Some people believe that iOS devices can’t get viruses. But if you use Safari, Chrome, or other internet browsers, you can be vulnerable.

iOS devices are designed with protection against viruses in mind. Installing regular iOS security updates helps to stamp out potential vulnerabilities. Turning off cookies and Bluetooth and using a VPN can all protect against viruses and malware.

Hacks are possible too. But installing regular updates, using strong passwords, and practising good internet hygiene will all reduce these chances significantly.

Native Apps

Native apps, by design, have the best iOS security features. However, some of these apps can contain critical information that requires considered protection.

Some of these apps are:

• iOS Calendar
• iOS Camera
• iOS Books
• iOS Contacts

Information stored or transferred from devices that use these apps won’t be afforded adequate security protection. Some of these applications can automatically transfer data (and metadata) or be moved to unmanaged locations.

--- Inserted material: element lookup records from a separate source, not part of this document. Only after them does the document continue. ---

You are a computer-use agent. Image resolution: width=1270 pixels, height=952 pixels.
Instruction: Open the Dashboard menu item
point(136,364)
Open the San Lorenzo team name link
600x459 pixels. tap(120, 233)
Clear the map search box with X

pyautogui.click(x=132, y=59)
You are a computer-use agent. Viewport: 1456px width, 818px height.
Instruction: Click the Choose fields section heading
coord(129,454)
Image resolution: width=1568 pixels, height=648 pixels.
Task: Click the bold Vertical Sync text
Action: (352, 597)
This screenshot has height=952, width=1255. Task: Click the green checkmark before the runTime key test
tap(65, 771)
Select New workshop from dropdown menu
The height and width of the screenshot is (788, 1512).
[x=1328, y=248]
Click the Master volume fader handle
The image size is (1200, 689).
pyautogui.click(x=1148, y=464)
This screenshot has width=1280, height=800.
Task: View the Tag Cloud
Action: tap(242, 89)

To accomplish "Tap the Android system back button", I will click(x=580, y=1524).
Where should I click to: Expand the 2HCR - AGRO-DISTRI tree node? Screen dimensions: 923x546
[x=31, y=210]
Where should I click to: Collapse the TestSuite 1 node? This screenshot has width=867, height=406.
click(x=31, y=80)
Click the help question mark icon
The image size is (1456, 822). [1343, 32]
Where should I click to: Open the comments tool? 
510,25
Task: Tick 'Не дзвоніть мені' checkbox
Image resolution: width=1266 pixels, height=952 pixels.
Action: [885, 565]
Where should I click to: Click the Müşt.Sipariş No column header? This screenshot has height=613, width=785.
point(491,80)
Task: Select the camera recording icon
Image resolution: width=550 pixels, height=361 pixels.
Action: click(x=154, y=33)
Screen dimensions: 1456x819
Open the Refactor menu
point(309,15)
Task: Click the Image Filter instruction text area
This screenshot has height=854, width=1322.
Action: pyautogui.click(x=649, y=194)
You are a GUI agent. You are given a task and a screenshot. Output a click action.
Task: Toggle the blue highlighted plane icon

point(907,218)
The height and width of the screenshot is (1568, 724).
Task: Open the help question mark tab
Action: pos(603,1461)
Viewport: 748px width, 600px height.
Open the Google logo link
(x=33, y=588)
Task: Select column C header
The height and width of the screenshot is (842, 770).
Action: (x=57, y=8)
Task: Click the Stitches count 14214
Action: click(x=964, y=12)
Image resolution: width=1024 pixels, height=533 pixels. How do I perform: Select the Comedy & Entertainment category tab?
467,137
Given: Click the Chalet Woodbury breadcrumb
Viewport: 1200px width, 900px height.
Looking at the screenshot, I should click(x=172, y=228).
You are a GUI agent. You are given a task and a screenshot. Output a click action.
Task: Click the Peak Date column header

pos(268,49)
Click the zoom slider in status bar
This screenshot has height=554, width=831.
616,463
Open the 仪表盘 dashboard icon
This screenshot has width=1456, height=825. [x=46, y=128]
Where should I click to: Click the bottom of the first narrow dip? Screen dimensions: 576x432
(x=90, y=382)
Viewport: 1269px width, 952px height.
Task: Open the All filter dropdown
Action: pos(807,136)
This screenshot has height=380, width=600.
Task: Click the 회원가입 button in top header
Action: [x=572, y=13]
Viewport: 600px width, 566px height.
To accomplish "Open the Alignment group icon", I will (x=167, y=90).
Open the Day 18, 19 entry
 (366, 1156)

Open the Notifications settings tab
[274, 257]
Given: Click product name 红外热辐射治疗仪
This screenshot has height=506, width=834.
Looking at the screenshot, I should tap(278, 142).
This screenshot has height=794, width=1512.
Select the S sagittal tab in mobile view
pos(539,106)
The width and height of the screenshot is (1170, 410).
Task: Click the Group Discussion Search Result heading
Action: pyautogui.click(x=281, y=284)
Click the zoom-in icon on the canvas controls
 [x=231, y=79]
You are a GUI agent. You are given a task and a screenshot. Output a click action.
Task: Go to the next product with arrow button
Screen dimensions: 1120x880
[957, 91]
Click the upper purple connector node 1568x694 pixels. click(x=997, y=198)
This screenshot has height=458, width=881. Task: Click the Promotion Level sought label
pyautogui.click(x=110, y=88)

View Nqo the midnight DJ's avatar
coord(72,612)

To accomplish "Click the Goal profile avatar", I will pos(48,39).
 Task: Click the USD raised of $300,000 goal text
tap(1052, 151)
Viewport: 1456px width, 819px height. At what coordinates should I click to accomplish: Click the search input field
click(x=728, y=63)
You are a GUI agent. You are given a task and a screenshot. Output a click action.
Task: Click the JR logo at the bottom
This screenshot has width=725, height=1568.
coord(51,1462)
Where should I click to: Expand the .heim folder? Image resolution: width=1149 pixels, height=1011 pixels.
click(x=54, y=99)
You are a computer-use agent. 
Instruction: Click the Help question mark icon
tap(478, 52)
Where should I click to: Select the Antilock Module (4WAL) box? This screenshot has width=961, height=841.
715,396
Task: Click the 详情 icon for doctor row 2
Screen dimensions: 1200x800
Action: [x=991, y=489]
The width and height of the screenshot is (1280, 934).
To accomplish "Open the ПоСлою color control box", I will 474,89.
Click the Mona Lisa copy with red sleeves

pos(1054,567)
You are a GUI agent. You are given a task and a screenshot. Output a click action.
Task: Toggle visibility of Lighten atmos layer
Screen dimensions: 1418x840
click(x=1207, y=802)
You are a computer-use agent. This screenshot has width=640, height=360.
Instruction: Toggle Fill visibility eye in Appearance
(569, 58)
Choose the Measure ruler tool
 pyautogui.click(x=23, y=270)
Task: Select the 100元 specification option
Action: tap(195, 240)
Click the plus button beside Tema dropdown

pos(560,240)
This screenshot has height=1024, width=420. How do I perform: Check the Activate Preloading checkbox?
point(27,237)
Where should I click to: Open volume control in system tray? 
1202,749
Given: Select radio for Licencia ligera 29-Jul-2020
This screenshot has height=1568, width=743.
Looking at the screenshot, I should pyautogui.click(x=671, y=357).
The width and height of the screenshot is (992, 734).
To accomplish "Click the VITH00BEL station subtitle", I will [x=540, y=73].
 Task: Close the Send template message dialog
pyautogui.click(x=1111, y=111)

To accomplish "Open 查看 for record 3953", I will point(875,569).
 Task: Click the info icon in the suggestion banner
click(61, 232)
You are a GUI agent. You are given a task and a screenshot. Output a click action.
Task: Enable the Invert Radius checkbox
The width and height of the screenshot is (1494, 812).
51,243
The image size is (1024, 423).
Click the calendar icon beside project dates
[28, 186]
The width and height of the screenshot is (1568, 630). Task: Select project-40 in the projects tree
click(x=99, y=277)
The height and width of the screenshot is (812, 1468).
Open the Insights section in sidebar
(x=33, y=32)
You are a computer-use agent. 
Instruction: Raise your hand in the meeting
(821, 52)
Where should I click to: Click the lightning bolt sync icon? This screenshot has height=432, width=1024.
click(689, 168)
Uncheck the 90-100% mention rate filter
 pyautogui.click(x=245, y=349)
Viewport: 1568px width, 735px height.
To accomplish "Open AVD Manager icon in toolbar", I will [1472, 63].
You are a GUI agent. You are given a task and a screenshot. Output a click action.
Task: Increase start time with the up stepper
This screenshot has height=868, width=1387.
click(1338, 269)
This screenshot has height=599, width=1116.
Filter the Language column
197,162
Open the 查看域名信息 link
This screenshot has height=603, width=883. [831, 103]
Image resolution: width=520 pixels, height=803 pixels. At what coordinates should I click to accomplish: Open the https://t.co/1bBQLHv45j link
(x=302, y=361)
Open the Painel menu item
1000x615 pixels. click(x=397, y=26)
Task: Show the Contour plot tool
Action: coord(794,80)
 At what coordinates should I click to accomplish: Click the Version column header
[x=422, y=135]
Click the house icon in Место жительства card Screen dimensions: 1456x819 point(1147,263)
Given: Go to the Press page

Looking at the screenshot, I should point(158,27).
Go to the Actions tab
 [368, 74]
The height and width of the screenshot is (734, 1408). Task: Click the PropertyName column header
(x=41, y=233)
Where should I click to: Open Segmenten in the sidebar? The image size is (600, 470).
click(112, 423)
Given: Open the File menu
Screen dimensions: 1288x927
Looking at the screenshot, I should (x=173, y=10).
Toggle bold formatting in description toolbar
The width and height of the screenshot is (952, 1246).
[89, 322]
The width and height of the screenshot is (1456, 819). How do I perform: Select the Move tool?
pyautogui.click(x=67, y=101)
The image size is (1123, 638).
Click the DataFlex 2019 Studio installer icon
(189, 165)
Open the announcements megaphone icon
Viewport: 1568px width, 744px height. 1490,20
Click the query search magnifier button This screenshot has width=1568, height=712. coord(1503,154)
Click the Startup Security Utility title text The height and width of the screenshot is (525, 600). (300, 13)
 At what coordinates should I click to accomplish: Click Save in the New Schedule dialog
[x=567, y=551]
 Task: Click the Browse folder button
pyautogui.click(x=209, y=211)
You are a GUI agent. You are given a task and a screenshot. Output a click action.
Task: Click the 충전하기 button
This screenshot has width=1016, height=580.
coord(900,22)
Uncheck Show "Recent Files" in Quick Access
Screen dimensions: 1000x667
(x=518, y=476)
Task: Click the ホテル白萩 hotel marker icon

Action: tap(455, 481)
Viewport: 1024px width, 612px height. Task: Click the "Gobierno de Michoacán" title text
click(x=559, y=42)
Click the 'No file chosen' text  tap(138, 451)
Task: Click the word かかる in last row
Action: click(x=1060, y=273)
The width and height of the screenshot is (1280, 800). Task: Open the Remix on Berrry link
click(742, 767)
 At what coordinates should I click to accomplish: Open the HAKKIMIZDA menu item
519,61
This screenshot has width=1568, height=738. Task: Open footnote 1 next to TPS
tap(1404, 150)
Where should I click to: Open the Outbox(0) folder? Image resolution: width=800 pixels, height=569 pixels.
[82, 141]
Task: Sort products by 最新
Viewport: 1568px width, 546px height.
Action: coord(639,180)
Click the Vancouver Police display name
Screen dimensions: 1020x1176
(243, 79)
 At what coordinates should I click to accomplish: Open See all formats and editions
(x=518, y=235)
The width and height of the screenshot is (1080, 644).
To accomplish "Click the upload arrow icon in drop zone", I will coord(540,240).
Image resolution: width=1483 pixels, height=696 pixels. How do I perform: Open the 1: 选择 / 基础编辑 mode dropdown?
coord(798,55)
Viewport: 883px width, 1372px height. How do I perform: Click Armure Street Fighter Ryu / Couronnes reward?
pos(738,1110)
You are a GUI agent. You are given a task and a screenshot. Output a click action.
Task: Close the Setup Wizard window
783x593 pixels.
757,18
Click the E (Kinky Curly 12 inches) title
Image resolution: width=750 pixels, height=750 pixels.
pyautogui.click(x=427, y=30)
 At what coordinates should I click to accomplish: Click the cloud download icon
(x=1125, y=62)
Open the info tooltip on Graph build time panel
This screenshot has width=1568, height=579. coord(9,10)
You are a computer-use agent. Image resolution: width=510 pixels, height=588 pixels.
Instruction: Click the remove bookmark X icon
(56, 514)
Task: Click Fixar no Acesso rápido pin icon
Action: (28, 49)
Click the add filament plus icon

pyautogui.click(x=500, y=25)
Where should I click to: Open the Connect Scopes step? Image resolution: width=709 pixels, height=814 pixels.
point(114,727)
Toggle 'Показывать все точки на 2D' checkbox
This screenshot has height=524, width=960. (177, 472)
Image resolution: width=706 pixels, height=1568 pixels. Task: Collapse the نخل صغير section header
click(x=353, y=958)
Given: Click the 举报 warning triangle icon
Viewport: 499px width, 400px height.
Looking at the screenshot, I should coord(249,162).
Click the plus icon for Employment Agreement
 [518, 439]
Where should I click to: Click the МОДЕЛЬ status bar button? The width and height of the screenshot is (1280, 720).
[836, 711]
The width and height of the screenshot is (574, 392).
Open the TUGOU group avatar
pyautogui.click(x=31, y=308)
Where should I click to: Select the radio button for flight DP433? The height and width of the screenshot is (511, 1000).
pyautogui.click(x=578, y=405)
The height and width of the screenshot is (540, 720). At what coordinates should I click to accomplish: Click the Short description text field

Organisations with sensitive or classified information should consider using custom-built apps for these functions.

Third-party apps, including custom-built software

Non-native iOS apps can pose a security risk. These apps included any software that Apple does not build.

The big risk with custom-built apps is that they:

• Won’t suitably handle classified/sensitive data
• Won’t have sufficient encryption
• Can expose or mishandle your private data

To be clear, apps are still classed as non-native if they are purchased or downloaded from the AppStore.

Businesses that plan to deploy these apps need to test them carefully. These tests need to think about:

• data at rest
• data in transit
• examine encryption mechanisms

Ensuring these standards are met is the only way to secure your data.

These risks underline the importance of working with tested, reputable custom app developers. At DreamWalk, for example, they have an outstanding track record of designing and developing secure award-winning apps.

Their process uses the best industry practices across strategy, design, development, and maintenance. These processes include providing the best methods for data storage, transfer, and encryption.

Conclusion

iOS security should be a concern for consumers and businesses. While security is a big priority for Apple, iOS devices for personal and business use still carry some risk. With cybercrime becoming more common and more sophisticated, vigilance is essential.

The big takeaway here is to ensure you install iOS security updates. These new versions will fix bugs, patches, and other vulnerabilities as they are discovered.

Third-party software should only be used when it comes from trusted and reputable custom app developers. Using experienced and knowledgeable developers will ensure that your data storage, transfer, and encryption will be at the level you need to secure classified or sensitive information.